# Requirement
Any pictures in the records below must be left out when you repeat the lines from the line containing "How do I perform: Open the first" through the line containing "The height and width of the screenshot is (424, 1039)." exactly.

# Data under study
----------------------------------------

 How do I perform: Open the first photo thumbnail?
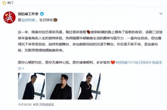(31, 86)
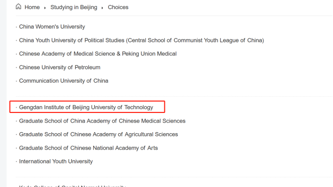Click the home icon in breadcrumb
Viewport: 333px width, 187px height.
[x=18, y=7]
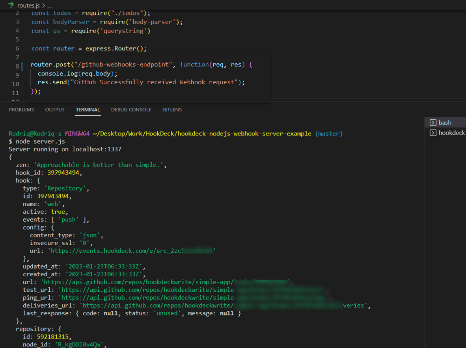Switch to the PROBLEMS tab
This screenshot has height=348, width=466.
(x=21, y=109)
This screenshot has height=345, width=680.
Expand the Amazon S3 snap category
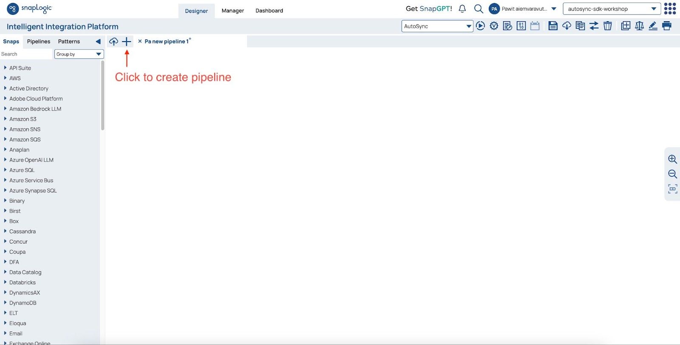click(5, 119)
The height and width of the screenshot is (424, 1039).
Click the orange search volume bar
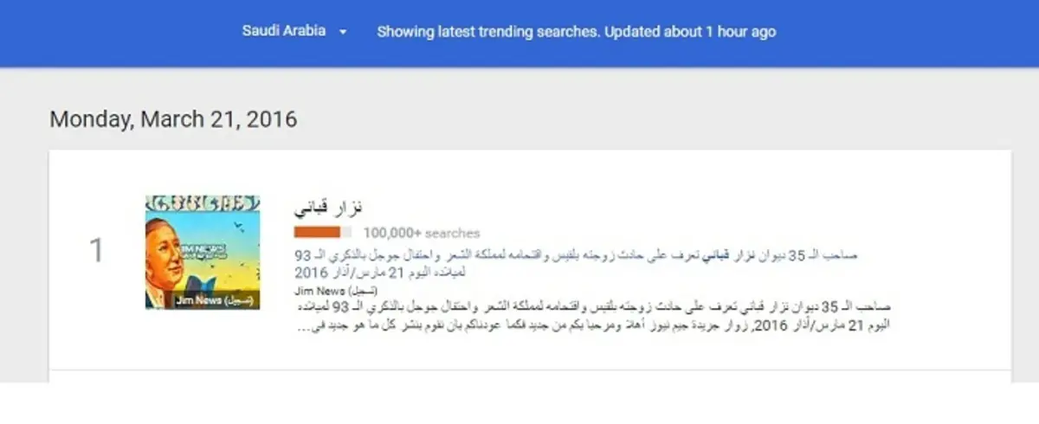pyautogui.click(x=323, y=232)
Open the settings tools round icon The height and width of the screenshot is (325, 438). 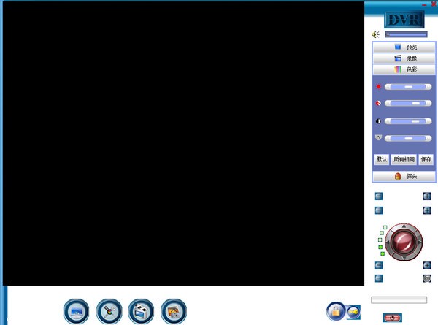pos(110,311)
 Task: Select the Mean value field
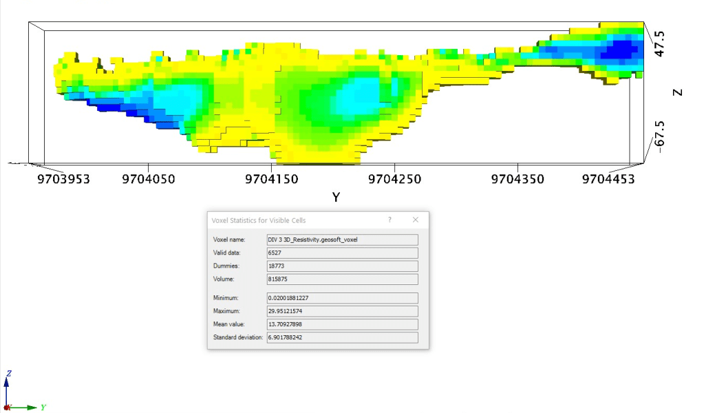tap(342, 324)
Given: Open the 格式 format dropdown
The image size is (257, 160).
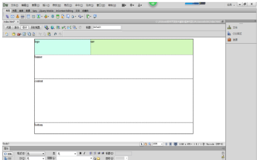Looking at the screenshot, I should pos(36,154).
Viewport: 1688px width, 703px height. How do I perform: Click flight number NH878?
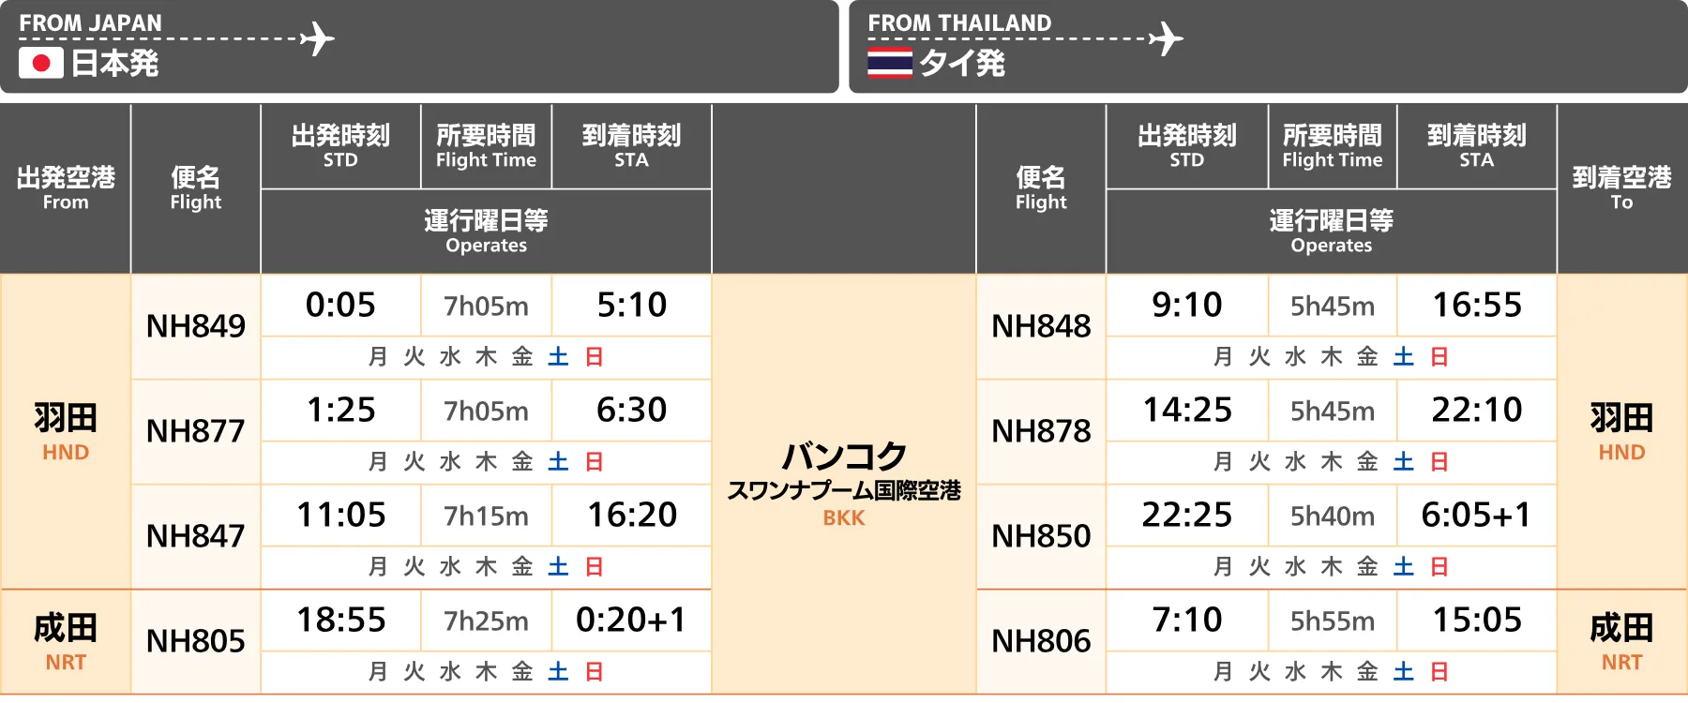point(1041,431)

----------------------------------------

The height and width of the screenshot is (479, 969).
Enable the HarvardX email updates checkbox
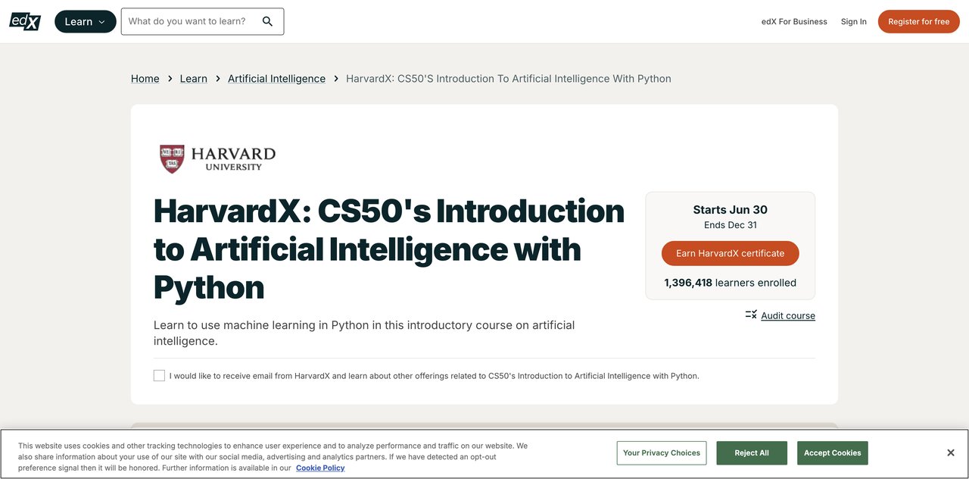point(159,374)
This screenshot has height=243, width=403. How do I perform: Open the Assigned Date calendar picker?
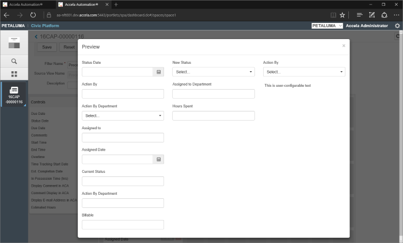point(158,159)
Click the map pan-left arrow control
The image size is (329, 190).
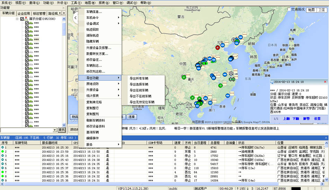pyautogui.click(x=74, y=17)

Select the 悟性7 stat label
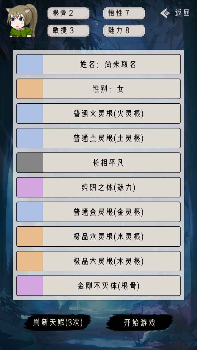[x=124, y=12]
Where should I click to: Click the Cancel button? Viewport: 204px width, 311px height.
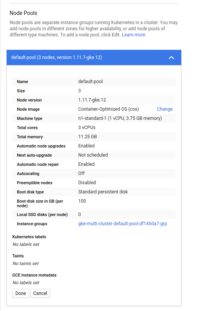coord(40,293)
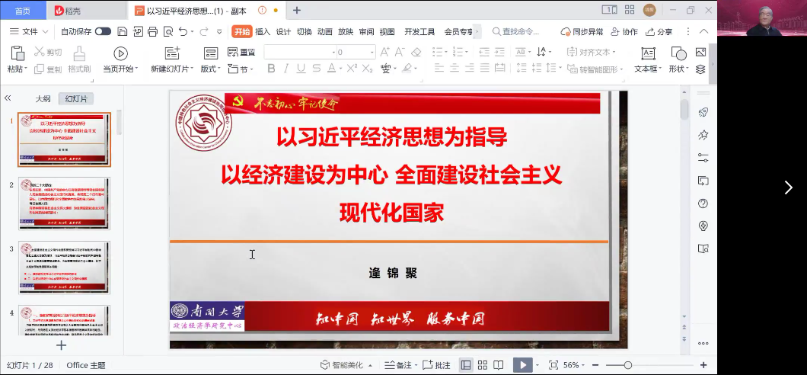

----------------------------------------

# Exercise answer
 How do I perform: Open the first photo thumbnail?
(31, 86)
Click the home icon in breadcrumb
Viewport: 333px width, 187px height.
[x=18, y=7]
Switch to the PROBLEMS tab
This screenshot has height=348, width=466.
(x=21, y=109)
This screenshot has height=345, width=680.
Expand the Amazon S3 snap category
click(5, 119)
The height and width of the screenshot is (424, 1039).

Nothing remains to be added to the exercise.